DNA preparation and genotyping
10 ml whole bloods of all studied individuals were collected by venipuncture in tubes containing heparin. Afterwards, DNA isolation were performed by Promega Wizard Genomic DNA Purification kit due to the manufacturer’s instructions and all the DNA samples were stored at -200C till analyses. Genotyping of TNF-alpha -308G/A, TNF-alpha -238G/A, IL1-alpha +4845C/T and IL1-beta +3953C/T gene polymorphisms were carried out using a Polymerase Chain Reaction-Restriction Fragment Length Polymorphism (PCR-RFLP) method due to the formerly mentioned protocols with minor modifications from Ates et al., (2008). PCR reaction products were departed by gel electrophoresis on a 10% polyacrilamide-TBE gel at 200 V for 40 min and then viewed via an UV illumination following staining with ethidium bromide solution.
Monocyte isolation and measurement of cytokine release
The isolation of monocytes from the peripheral blood was performed due to the technique of Strober (1994). The cytokine release levels from adherent monocytes supernatants (5 x 106) were calculated by Enzyme-linked Immunosorbent Assay (ELISA) without a stimulant (spontaneous) or afterwards 18 h of incubation with coal dust (5 mg/ml) and LPS (1000 ng/ml) at 370C and 5% CO2.
Statistical analysis
For whole of the statistical analyses, we exerted the version no 15 of the SPPS programme (SPSS Inc., Chicago, IL, USA). Possible significant associations between polymorphic variants and disease situation were commentated by χ2 test and Fischer exact test where suitable. The χ2 test was performed to check against allele and genotype frequencies between controls and cases. Odds ratios (OR) and incorporated 95% Confidence Intervals (CI) were evaluated by logistic regression. A p-value < 0.05 was regarded as significant.
(Table 1) demonstrates the demographic output of all the studied individuals. No interactions were obtained between the CWP and the parameters of age and smoking following the multiple linear regression method. On the other hand, work period was found to be associated with the development of the disease.

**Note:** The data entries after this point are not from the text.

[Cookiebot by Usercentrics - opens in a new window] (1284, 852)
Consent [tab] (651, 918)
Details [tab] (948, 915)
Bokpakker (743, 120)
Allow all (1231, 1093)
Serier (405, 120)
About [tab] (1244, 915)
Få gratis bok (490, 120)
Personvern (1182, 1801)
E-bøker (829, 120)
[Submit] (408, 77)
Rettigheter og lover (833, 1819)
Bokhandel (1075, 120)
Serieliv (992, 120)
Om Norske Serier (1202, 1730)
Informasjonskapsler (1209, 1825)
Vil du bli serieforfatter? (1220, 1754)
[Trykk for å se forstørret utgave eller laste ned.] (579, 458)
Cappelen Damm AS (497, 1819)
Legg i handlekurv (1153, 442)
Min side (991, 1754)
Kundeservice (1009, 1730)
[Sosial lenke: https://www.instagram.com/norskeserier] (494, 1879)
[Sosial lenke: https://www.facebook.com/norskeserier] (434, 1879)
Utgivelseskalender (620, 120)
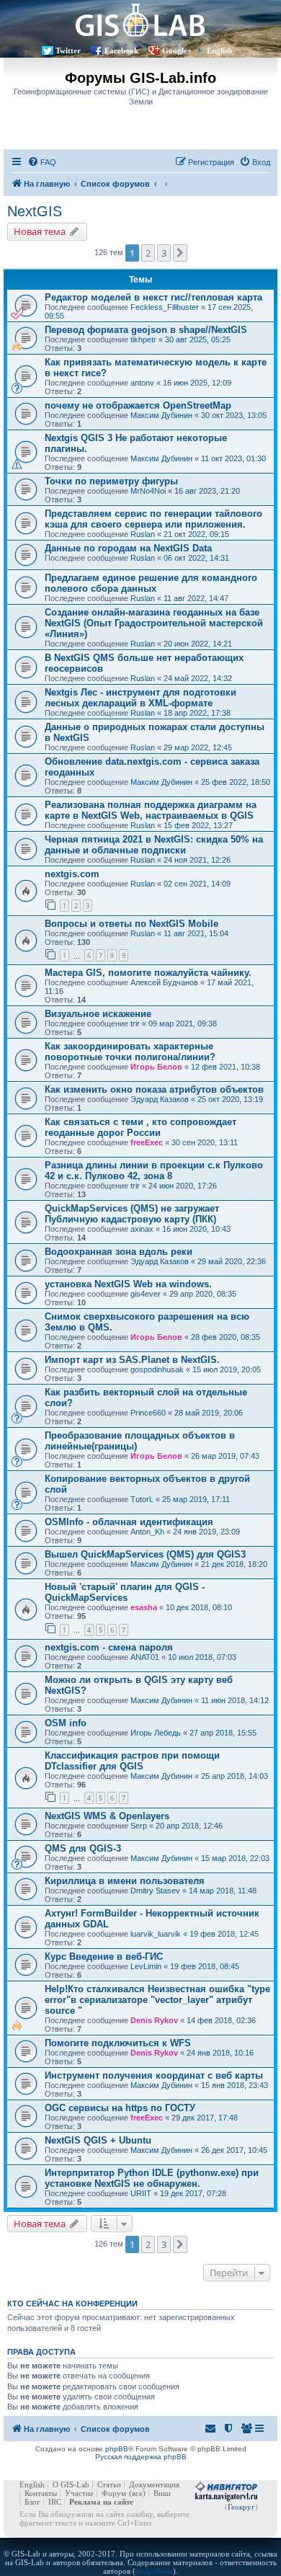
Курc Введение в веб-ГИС (104, 1956)
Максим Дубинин (161, 415)
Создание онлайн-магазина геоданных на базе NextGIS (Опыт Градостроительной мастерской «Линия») (154, 623)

(Table 2) indicates the distribution of TNF-alpha and IL1 genotypes. Whole SNPs in both controls and cases were in the Hardy-Weinberg equilibrium. Entire risk of disease was significantly higher only with TNF-alpha (-238) variant (OR= 3.79, 95% CI: 1.37-10.46). In regards of TNF-alpha (-308) variant, an enhancement risk for CWP was observed however it was not significant (OR= 1.37: 95% CI, 0.73-2.58). No significant relationship was seen between neither the IL1-alpha nor IL1- beta variants with CWP.

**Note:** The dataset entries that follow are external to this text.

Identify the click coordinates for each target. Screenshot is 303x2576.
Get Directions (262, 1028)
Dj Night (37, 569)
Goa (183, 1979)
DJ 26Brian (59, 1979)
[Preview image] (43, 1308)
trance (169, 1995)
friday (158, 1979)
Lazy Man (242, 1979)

(Table 3) represents the allelic distribution of the group of CWP patients matched with controls. The development of the disease was ascended in allele 2 carriers than the ones hauling allele 1. The basal, the LPS and the coal dust-caused cytokine release were seized up for appraising the in vitro cytokine release from the blood lymphocytes. As obviously seen from the data given in Table 4, there was a significant association between the patients hauling allele 2 compared to those of controls (p< 0.05).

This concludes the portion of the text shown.